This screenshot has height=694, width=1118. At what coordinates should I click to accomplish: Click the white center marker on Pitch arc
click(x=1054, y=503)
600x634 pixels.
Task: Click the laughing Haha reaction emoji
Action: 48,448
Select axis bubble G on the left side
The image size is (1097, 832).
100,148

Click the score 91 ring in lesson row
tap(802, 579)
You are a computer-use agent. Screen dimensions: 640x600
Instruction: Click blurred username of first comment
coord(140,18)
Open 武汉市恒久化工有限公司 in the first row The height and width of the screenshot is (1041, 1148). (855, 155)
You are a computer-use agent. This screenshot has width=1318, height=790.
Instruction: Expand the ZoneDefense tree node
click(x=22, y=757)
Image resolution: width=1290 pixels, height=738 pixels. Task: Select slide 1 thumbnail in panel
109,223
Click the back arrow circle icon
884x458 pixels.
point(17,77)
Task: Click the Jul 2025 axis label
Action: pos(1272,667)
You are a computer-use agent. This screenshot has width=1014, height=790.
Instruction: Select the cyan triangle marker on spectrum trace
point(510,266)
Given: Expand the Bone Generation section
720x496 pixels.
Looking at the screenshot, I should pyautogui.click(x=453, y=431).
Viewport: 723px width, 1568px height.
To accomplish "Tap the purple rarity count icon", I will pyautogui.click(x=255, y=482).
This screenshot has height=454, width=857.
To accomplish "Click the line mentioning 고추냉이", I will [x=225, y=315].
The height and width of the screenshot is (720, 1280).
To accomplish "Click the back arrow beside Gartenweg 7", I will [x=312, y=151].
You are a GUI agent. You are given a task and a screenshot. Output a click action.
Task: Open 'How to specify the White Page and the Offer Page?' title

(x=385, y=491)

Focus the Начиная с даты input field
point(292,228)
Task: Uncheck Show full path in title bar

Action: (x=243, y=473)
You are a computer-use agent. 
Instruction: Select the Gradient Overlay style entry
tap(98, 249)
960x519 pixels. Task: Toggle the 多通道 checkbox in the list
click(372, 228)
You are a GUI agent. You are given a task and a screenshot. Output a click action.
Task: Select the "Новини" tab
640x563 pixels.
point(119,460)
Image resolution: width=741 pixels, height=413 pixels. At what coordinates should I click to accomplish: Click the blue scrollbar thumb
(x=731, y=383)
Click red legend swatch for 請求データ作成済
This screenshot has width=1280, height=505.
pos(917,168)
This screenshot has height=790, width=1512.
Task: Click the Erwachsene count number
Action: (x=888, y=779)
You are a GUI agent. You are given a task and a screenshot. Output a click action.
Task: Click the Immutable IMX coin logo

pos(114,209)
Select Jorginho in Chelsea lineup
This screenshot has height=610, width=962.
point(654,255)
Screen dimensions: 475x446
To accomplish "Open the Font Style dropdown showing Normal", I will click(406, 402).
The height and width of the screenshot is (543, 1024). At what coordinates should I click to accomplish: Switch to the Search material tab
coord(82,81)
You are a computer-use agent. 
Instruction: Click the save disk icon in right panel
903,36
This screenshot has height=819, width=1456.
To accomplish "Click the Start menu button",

++++++++

= EXERCISE INSTRUCTIONS =
Checking the data above line by line, please work out how many lines include "dimensions", and reply with the number only.

= SOLUTION FOR THIS EXERCISE =
2